Marijuana in the Workplace gets Complicated

Marijuana in the Workplace gets Complicated

Despite cannabis’ increased legalization, NSC research shows its use poses a huge workplace risk.

The NSC released results of a survey conducted as part of an ongoing effort to assess the risks of cannabis in the workplace and the results are clear: employers must do more to educate and protect their workers. The survey was conducted between April and May 2021, with responses representing 500 employers and 1,000 employees and showed significant gaps in knowledge and safety. According to a survey, cannabis can have a major impact on the safety of employees, and its legalization is creating new challenges for employers. The survey says one-third of employees say they have observed marijuana use during work hours. The survey also found that:

  • Less than half of organizations have a written policy addressing cannabis
  • Employees are in need of clear communication about cannabis and employer policy
  • More than half of employers that eliminated THC testing reported seeing an increase in incidents or other workplace performance concerns
  • Despite what employers believe, less than half of employees reported they would feel comfortable telling supervisors they were too impaired to work

NSC says the employer holds the responsibility to develop a culture of safety, accountability and honesty for employees as it pertains to cannabis, according to a press release.

"As more states legalize cannabis for recreational and medicinal use, employers must take clear, strong stances to ensure worker safety," said Lorraine Martin, NSC president and CEO. "Research clearly shows that cannabis impacts a person's ability to safely perform their job, and we hope employers everywhere will heed our recommendations."

To help employers address the risks of cannabis in the workplace, the NSC developed employer guidance that encourages business leaders to take the following key actions:

  • Establish a clear, fair cannabis policy that prevents impairment in the workplace and provides support for employees
  • Build a safety-focused, trusting culture for employees to report cannabis use in the workplace
  • Advocate for increased access to employee assistance programs and health care benefits for those with substance use disorders
  • Train supervisors to recognize and respond to impairment in the workplace

NSC will share additional employer recommendations and launch the Impairment Recognition and Response Training for Supervisors at the 2021 NSC Safety Congress & Expo in Orlando, Florida October 11-13.

■ **EXERCISE BRIEF**
Answer these questions from the article on marijuana in the workplace:
1. During which months and year was the NSC survey conducted?
2. Who is the president and CEO of NSC?
3. In which city will NSC launch the Impairment Recognition and Response Training for Supervisors?
The listing after this article comes from a separate source.

■ **EXTRACTED ENTRIES**
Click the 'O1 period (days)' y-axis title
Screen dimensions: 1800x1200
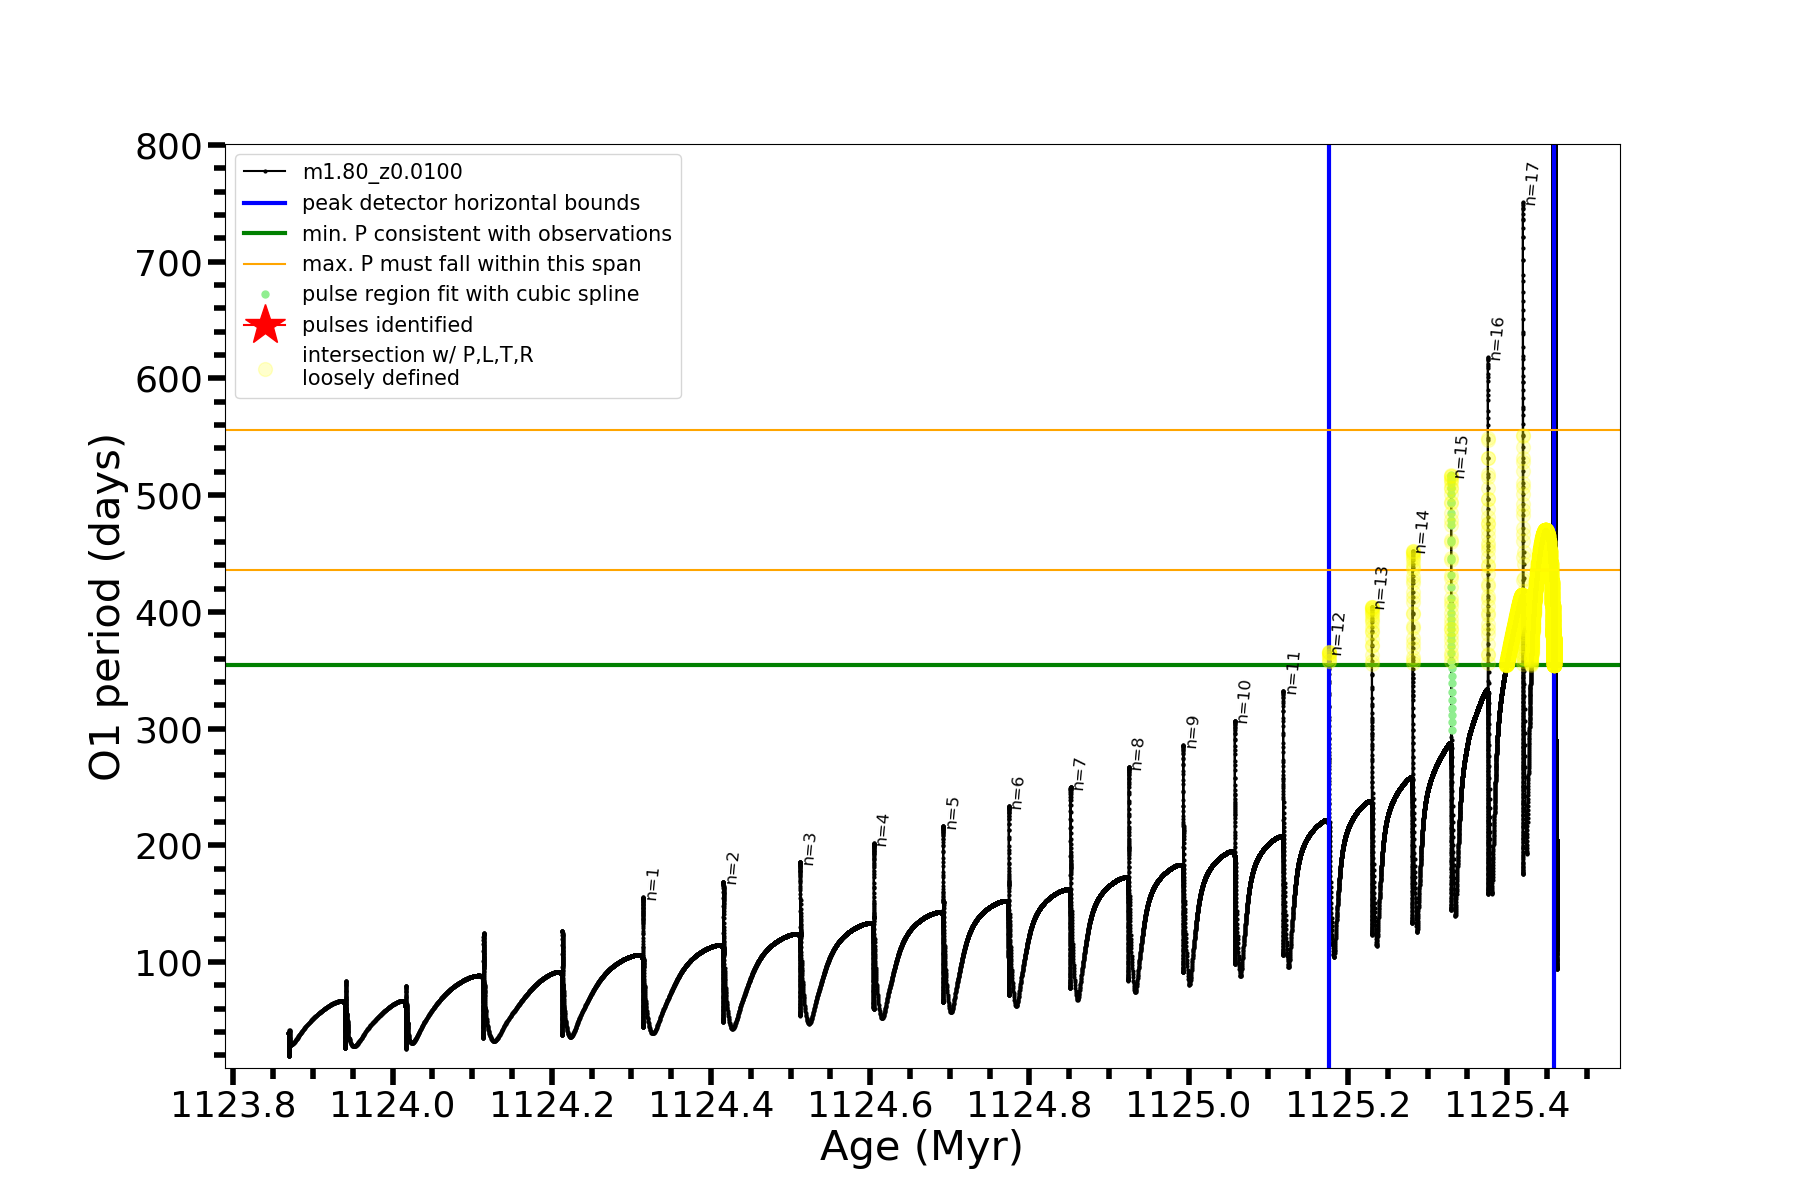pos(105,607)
---
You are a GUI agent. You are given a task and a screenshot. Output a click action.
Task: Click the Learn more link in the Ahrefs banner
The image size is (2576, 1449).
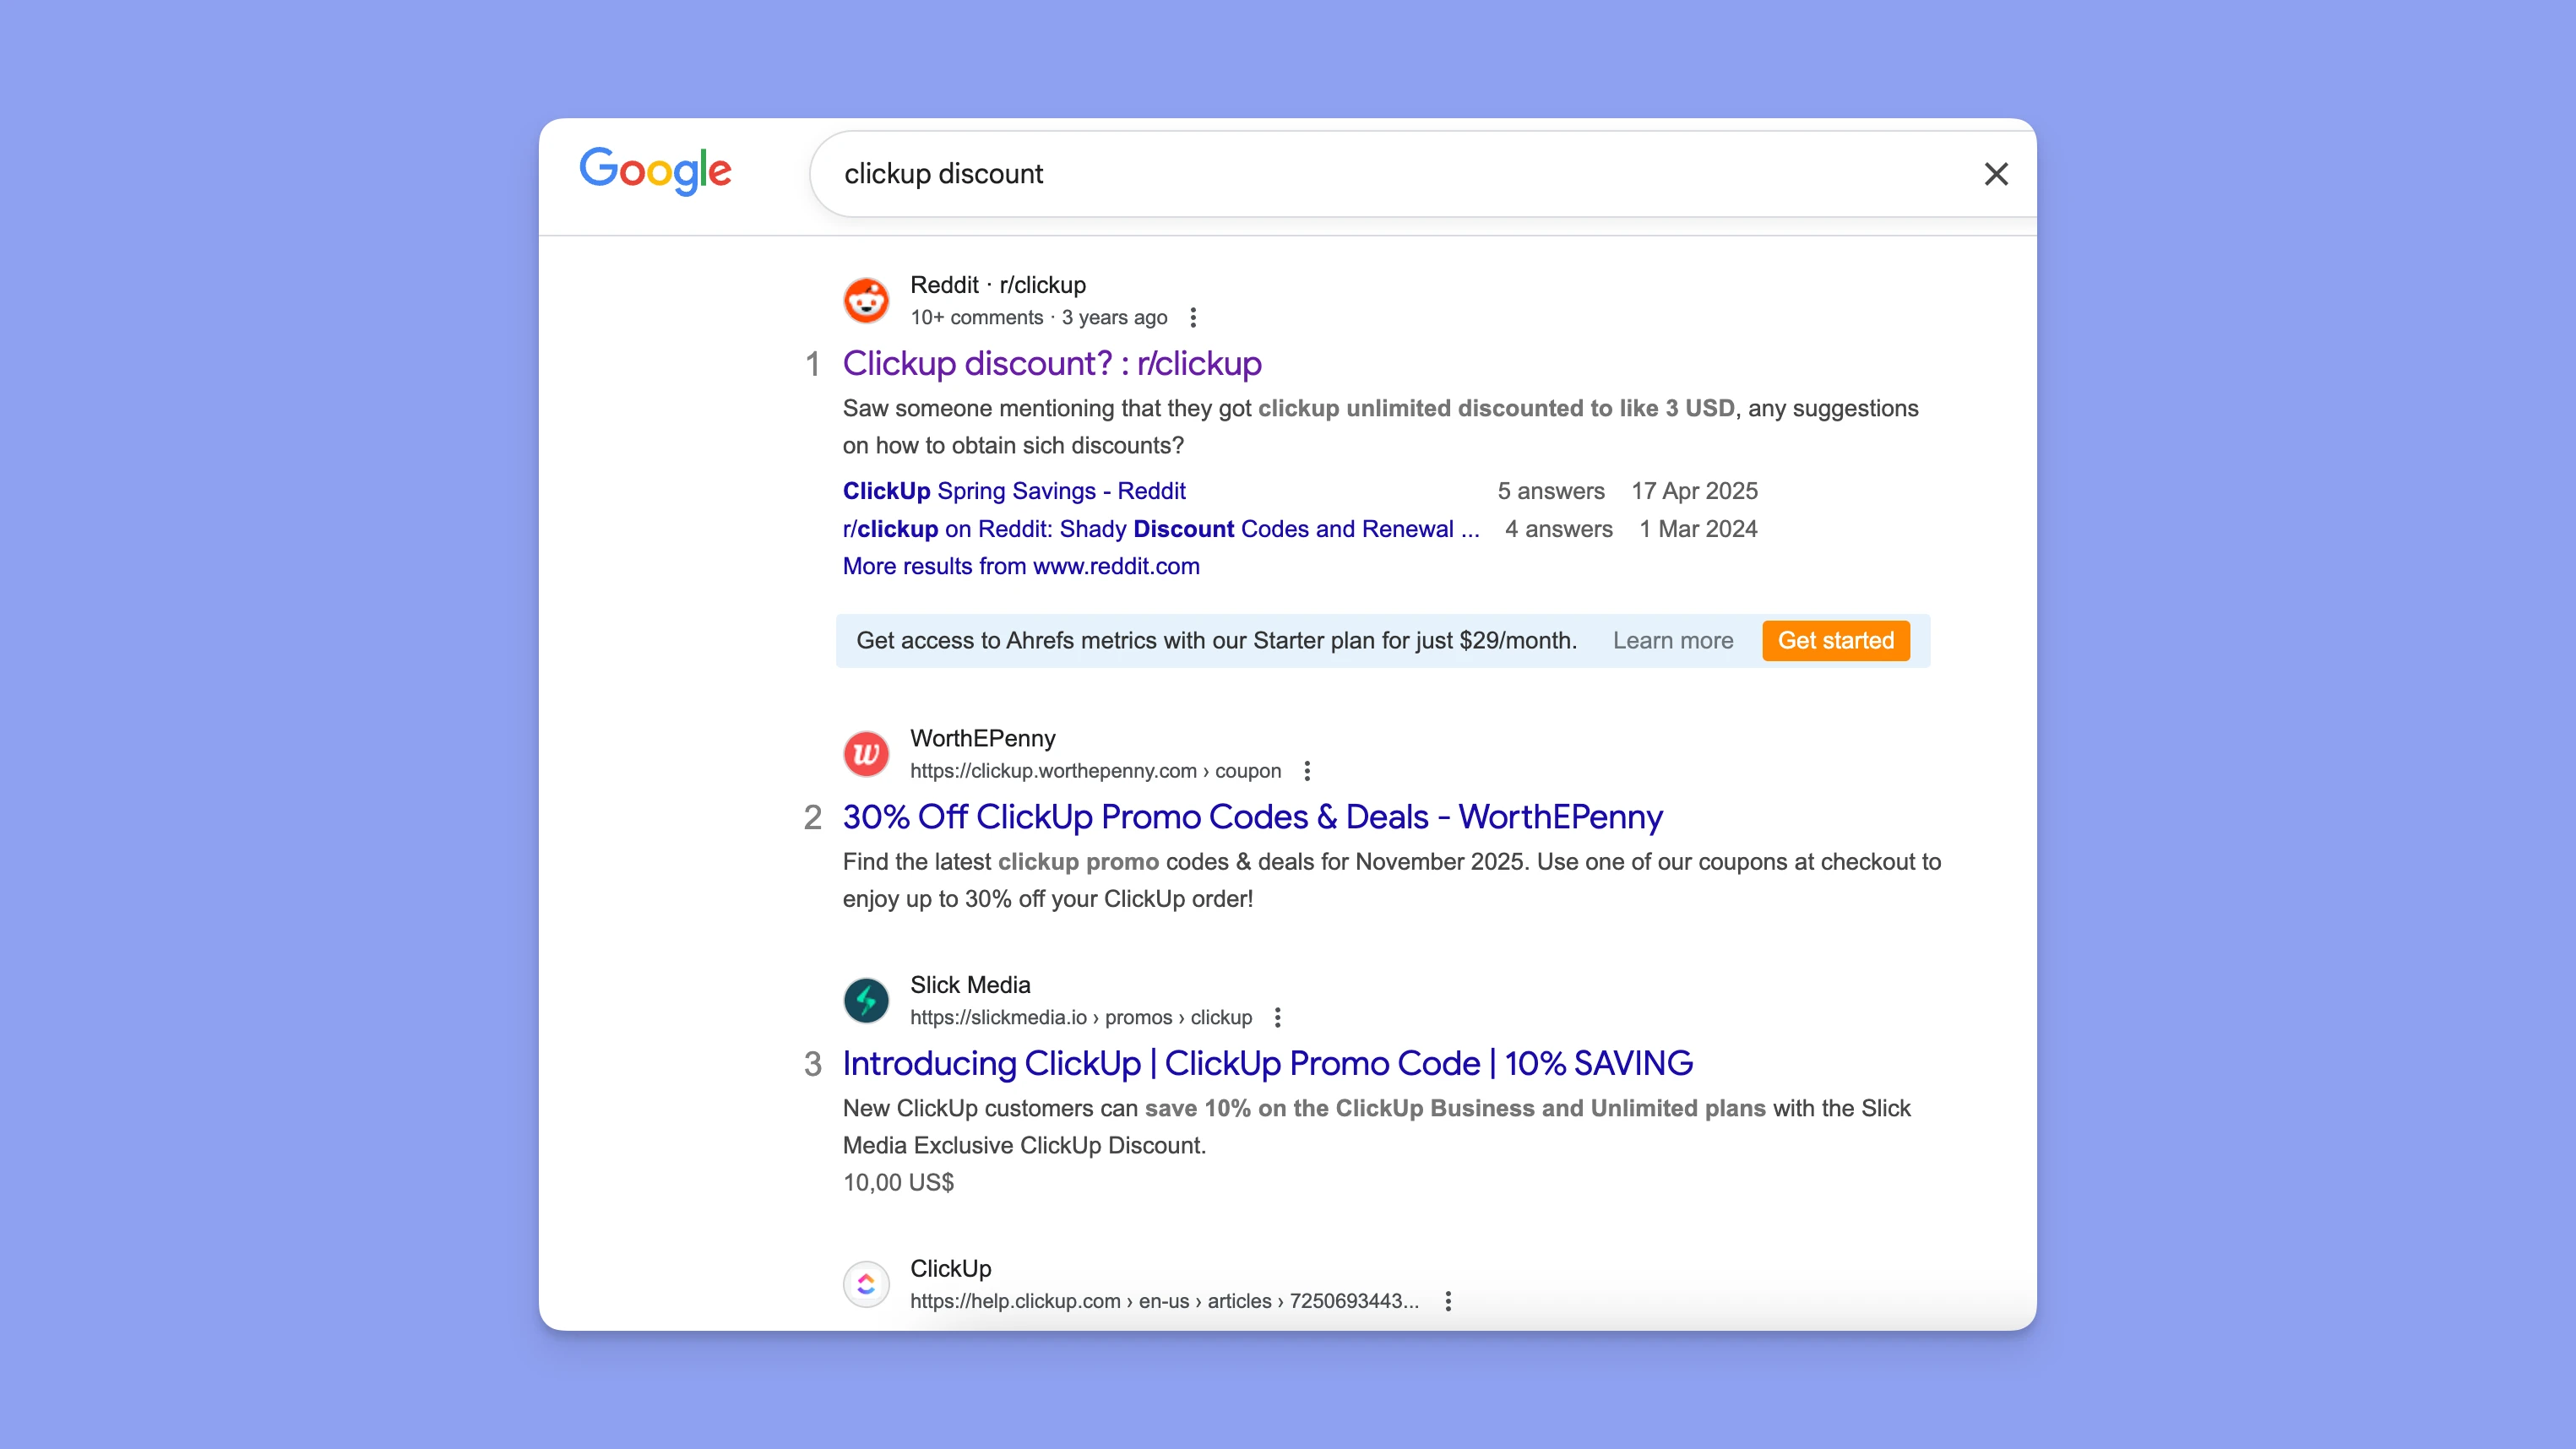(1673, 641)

■ **TASK OUTPUT**
1. April and May 2021
2. Lorraine Martin
3. Orlando, Florida